(Items from a data source)
"""
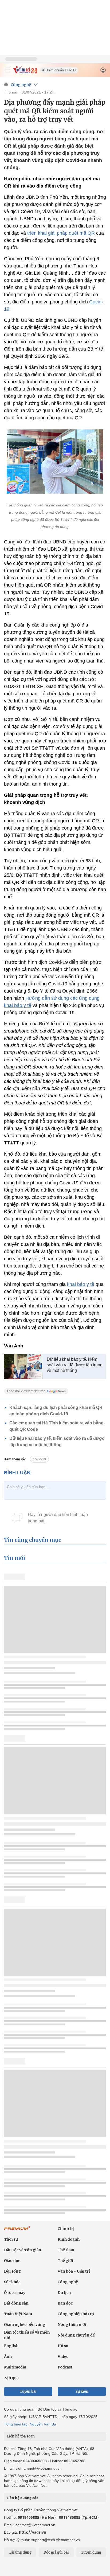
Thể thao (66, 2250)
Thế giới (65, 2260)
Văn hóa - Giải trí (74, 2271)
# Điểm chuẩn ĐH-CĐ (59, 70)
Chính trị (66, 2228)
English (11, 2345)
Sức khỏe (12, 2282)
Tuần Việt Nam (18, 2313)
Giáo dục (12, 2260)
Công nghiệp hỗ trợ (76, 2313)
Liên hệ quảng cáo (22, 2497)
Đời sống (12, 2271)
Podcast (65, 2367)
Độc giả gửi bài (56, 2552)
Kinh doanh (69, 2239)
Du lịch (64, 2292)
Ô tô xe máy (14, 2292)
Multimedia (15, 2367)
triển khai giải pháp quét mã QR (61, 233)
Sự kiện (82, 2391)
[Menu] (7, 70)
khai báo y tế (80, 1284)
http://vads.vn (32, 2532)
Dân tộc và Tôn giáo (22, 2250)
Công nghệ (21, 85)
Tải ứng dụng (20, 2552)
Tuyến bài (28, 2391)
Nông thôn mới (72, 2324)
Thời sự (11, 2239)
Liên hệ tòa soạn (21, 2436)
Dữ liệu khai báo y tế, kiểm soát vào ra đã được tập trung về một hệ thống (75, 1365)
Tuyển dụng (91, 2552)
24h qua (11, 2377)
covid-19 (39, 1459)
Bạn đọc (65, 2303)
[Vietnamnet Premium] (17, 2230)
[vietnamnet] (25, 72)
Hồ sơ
"""
## INSTRUCTIONS TO FOLLOW
Leaving images out, please output every line of the data exactly.

## RESULT
Thể thao (66, 2250)
Thế giới (65, 2260)
Văn hóa - Giải trí (74, 2271)
# Điểm chuẩn ĐH-CĐ (59, 70)
Chính trị (66, 2228)
English (11, 2345)
Sức khỏe (12, 2282)
Tuần Việt Nam (18, 2313)
Giáo dục (12, 2260)
Công nghiệp hỗ trợ (76, 2313)
Liên hệ quảng cáo (22, 2497)
Đời sống (12, 2271)
Podcast (65, 2367)
Độc giả gửi bài (56, 2552)
Kinh doanh (69, 2239)
Du lịch (64, 2292)
Ô tô xe máy (14, 2292)
Multimedia (15, 2367)
triển khai giải pháp quét mã QR (61, 233)
Sự kiện (82, 2391)
[Menu] (7, 70)
khai báo y tế (80, 1284)
http://vads.vn (32, 2532)
Dân tộc và Tôn giáo (22, 2250)
Công nghệ (21, 85)
Tải ứng dụng (20, 2552)
Tuyến bài (28, 2391)
Nông thôn mới (72, 2324)
Thời sự (11, 2239)
Liên hệ tòa soạn (21, 2436)
Dữ liệu khai báo y tế, kiểm soát vào ra đã được tập trung về một hệ thống (75, 1365)
Tuyển dụng (91, 2552)
24h qua (11, 2377)
covid-19 (39, 1459)
Bạn đọc (65, 2303)
[Vietnamnet Premium] (17, 2230)
[vietnamnet] (25, 72)
Hồ sơ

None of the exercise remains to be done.